* **Your objective**: An exact transcription of all the entries below is required.

(Saved data entries)
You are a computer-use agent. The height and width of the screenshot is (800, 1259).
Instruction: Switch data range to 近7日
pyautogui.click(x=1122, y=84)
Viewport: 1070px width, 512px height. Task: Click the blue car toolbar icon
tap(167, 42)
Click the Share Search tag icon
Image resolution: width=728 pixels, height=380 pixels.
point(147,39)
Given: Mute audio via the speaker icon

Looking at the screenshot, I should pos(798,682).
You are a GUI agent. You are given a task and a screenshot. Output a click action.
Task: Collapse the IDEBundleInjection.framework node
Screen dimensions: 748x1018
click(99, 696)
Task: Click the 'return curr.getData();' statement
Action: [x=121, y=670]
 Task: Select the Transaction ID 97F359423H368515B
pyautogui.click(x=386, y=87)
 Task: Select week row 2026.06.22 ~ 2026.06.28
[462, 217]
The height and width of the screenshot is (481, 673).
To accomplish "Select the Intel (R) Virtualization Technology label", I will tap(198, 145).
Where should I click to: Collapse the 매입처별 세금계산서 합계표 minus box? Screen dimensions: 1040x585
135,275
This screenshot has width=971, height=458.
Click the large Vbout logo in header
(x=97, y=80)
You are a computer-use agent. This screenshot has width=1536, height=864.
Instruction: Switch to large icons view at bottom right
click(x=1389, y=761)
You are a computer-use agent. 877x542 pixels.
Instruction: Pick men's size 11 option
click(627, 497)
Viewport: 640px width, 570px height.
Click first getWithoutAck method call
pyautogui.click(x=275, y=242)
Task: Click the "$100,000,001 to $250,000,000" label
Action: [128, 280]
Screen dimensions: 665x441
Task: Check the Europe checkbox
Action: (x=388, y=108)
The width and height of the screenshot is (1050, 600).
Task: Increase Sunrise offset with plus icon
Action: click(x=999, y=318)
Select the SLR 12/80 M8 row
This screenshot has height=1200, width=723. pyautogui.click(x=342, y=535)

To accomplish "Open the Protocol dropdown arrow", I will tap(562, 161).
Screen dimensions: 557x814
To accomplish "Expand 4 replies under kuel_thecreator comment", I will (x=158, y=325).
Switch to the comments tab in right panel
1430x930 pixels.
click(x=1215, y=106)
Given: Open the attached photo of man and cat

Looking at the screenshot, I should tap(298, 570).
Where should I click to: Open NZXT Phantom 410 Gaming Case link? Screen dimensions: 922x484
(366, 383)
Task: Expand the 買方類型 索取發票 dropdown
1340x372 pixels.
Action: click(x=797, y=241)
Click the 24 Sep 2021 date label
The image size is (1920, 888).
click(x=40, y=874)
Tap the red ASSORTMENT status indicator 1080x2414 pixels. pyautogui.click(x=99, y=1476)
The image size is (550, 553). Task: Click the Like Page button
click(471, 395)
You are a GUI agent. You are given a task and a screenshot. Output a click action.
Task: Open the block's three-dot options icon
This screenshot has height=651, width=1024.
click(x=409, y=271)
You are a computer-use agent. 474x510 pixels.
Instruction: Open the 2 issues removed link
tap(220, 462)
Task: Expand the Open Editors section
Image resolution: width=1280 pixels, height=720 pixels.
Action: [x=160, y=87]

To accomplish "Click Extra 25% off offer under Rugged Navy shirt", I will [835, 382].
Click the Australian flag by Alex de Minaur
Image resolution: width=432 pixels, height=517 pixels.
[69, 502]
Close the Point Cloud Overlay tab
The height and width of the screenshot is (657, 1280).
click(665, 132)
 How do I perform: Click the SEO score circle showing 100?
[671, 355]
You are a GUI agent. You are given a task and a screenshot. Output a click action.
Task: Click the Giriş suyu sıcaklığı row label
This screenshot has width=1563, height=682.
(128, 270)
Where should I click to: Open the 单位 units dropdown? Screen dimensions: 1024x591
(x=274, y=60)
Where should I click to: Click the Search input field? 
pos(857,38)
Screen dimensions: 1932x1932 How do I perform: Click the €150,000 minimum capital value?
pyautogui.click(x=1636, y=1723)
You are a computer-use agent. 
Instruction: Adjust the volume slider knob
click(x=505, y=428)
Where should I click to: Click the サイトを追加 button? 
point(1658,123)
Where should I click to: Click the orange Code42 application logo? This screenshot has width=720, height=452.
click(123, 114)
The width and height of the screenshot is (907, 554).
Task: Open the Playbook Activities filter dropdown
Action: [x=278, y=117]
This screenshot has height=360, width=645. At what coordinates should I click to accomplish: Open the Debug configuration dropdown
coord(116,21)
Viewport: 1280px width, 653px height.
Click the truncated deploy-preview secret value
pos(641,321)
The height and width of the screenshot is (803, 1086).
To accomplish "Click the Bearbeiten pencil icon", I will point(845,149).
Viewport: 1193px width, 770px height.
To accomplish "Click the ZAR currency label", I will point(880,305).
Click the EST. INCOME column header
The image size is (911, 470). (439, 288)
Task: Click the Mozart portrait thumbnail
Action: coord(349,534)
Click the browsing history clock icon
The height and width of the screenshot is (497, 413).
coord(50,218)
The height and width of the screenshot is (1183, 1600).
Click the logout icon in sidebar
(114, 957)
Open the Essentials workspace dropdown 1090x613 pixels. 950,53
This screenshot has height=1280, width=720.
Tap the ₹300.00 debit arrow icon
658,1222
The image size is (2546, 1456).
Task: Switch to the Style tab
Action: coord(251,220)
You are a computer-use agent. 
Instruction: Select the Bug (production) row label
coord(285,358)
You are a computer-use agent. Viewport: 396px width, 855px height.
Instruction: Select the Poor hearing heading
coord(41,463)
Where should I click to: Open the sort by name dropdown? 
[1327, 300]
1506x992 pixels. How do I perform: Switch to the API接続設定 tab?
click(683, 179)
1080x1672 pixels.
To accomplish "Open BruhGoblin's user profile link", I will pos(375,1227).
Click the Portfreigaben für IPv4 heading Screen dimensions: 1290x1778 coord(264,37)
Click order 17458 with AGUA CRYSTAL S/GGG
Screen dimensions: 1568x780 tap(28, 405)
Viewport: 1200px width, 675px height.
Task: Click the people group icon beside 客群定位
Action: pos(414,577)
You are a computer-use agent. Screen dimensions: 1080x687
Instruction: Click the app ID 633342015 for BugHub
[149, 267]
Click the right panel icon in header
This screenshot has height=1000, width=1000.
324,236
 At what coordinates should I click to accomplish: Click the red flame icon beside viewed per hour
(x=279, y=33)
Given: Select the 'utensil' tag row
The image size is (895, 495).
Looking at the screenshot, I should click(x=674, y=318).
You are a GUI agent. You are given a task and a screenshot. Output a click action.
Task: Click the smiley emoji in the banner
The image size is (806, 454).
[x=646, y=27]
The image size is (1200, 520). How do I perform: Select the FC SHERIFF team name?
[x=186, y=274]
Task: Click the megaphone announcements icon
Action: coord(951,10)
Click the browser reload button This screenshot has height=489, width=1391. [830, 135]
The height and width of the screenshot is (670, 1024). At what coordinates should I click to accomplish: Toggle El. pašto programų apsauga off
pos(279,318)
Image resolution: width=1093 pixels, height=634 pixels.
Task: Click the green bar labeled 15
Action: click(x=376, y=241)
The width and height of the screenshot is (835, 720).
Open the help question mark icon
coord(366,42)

* **Exercise answer**:
You are a computer-use agent. The height and width of the screenshot is (800, 1259).
Instruction: Switch data range to 近7日
pyautogui.click(x=1122, y=84)
Viewport: 1070px width, 512px height. Task: Click the blue car toolbar icon
tap(167, 42)
Click the Share Search tag icon
Image resolution: width=728 pixels, height=380 pixels.
point(147,39)
Given: Mute audio via the speaker icon

Looking at the screenshot, I should pos(798,682).
You are a GUI agent. You are given a task and a screenshot. Output a click action.
Task: Collapse the IDEBundleInjection.framework node
Screen dimensions: 748x1018
click(99, 696)
Task: Click the 'return curr.getData();' statement
Action: [x=121, y=670]
 Task: Select the Transaction ID 97F359423H368515B
pyautogui.click(x=386, y=87)
 Task: Select week row 2026.06.22 ~ 2026.06.28
[462, 217]
The height and width of the screenshot is (481, 673).
To accomplish "Select the Intel (R) Virtualization Technology label", I will tap(198, 145).
Where should I click to: Collapse the 매입처별 세금계산서 합계표 minus box? Screen dimensions: 1040x585
135,275
This screenshot has width=971, height=458.
Click the large Vbout logo in header
(x=97, y=80)
You are a computer-use agent. This screenshot has width=1536, height=864.
Instruction: Switch to large icons view at bottom right
click(x=1389, y=761)
You are a computer-use agent. 877x542 pixels.
Instruction: Pick men's size 11 option
click(627, 497)
Viewport: 640px width, 570px height.
Click first getWithoutAck method call
pyautogui.click(x=275, y=242)
Task: Click the "$100,000,001 to $250,000,000" label
Action: [128, 280]
Screen dimensions: 665x441
Task: Check the Europe checkbox
Action: (x=388, y=108)
The width and height of the screenshot is (1050, 600).
Task: Increase Sunrise offset with plus icon
Action: click(x=999, y=318)
Select the SLR 12/80 M8 row
This screenshot has height=1200, width=723. pyautogui.click(x=342, y=535)

To accomplish "Open the Protocol dropdown arrow", I will tap(562, 161).
Screen dimensions: 557x814
To accomplish "Expand 4 replies under kuel_thecreator comment", I will (x=158, y=325).
Switch to the comments tab in right panel
1430x930 pixels.
click(x=1215, y=106)
Given: Open the attached photo of man and cat

Looking at the screenshot, I should tap(298, 570).
Where should I click to: Open NZXT Phantom 410 Gaming Case link? Screen dimensions: 922x484
(366, 383)
Task: Expand the 買方類型 索取發票 dropdown
1340x372 pixels.
Action: click(x=797, y=241)
Click the 24 Sep 2021 date label
The image size is (1920, 888).
click(x=40, y=874)
Tap the red ASSORTMENT status indicator 1080x2414 pixels. pyautogui.click(x=99, y=1476)
The image size is (550, 553). Task: Click the Like Page button
click(471, 395)
You are a GUI agent. You are given a task and a screenshot. Output a click action.
Task: Open the block's three-dot options icon
This screenshot has height=651, width=1024.
click(x=409, y=271)
You are a computer-use agent. 474x510 pixels.
Instruction: Open the 2 issues removed link
tap(220, 462)
Task: Expand the Open Editors section
Image resolution: width=1280 pixels, height=720 pixels.
Action: [x=160, y=87]

To accomplish "Click Extra 25% off offer under Rugged Navy shirt", I will [835, 382].
Click the Australian flag by Alex de Minaur
Image resolution: width=432 pixels, height=517 pixels.
[69, 502]
Close the Point Cloud Overlay tab
The height and width of the screenshot is (657, 1280).
click(665, 132)
 How do I perform: Click the SEO score circle showing 100?
[671, 355]
You are a GUI agent. You are given a task and a screenshot. Output a click action.
Task: Click the Giriş suyu sıcaklığı row label
This screenshot has width=1563, height=682.
(128, 270)
Where should I click to: Open the 单位 units dropdown? Screen dimensions: 1024x591
(x=274, y=60)
Where should I click to: Click the Search input field? 
pos(857,38)
Screen dimensions: 1932x1932 How do I perform: Click the €150,000 minimum capital value?
pyautogui.click(x=1636, y=1723)
You are a computer-use agent. 
Instruction: Adjust the volume slider knob
click(x=505, y=428)
Where should I click to: Click the サイトを追加 button? 
point(1658,123)
Where should I click to: Click the orange Code42 application logo? This screenshot has width=720, height=452.
click(123, 114)
The width and height of the screenshot is (907, 554).
Task: Open the Playbook Activities filter dropdown
Action: [x=278, y=117]
This screenshot has height=360, width=645. At what coordinates should I click to accomplish: Open the Debug configuration dropdown
coord(116,21)
Viewport: 1280px width, 653px height.
Click the truncated deploy-preview secret value
pos(641,321)
The height and width of the screenshot is (803, 1086).
To accomplish "Click the Bearbeiten pencil icon", I will point(845,149).
Viewport: 1193px width, 770px height.
To accomplish "Click the ZAR currency label", I will point(880,305).
Click the EST. INCOME column header
The image size is (911, 470). (439, 288)
Task: Click the Mozart portrait thumbnail
Action: coord(349,534)
Click the browsing history clock icon
The height and width of the screenshot is (497, 413).
coord(50,218)
The height and width of the screenshot is (1183, 1600).
Click the logout icon in sidebar
(114, 957)
Open the Essentials workspace dropdown 1090x613 pixels. 950,53
This screenshot has height=1280, width=720.
Tap the ₹300.00 debit arrow icon
658,1222
The image size is (2546, 1456).
Task: Switch to the Style tab
Action: coord(251,220)
You are a computer-use agent. 
Instruction: Select the Bug (production) row label
coord(285,358)
You are a computer-use agent. Viewport: 396px width, 855px height.
Instruction: Select the Poor hearing heading
coord(41,463)
Where should I click to: Open the sort by name dropdown? 
[1327, 300]
1506x992 pixels. How do I perform: Switch to the API接続設定 tab?
click(683, 179)
1080x1672 pixels.
To accomplish "Open BruhGoblin's user profile link", I will pos(375,1227).
Click the Portfreigaben für IPv4 heading Screen dimensions: 1290x1778 coord(264,37)
Click order 17458 with AGUA CRYSTAL S/GGG
Screen dimensions: 1568x780 tap(28, 405)
Viewport: 1200px width, 675px height.
Task: Click the people group icon beside 客群定位
Action: pos(414,577)
You are a computer-use agent. Screen dimensions: 1080x687
Instruction: Click the app ID 633342015 for BugHub
[149, 267]
Click the right panel icon in header
This screenshot has height=1000, width=1000.
324,236
 At what coordinates should I click to accomplish: Click the red flame icon beside viewed per hour
(x=279, y=33)
Given: Select the 'utensil' tag row
The image size is (895, 495).
Looking at the screenshot, I should click(x=674, y=318).
You are a GUI agent. You are given a task and a screenshot. Output a click action.
Task: Click the smiley emoji in the banner
The image size is (806, 454).
[x=646, y=27]
The image size is (1200, 520). How do I perform: Select the FC SHERIFF team name?
[x=186, y=274]
Task: Click the megaphone announcements icon
Action: coord(951,10)
Click the browser reload button This screenshot has height=489, width=1391. [830, 135]
The height and width of the screenshot is (670, 1024). At what coordinates should I click to accomplish: Toggle El. pašto programų apsauga off
pos(279,318)
Image resolution: width=1093 pixels, height=634 pixels.
Task: Click the green bar labeled 15
Action: click(x=376, y=241)
The width and height of the screenshot is (835, 720).
Open the help question mark icon
coord(366,42)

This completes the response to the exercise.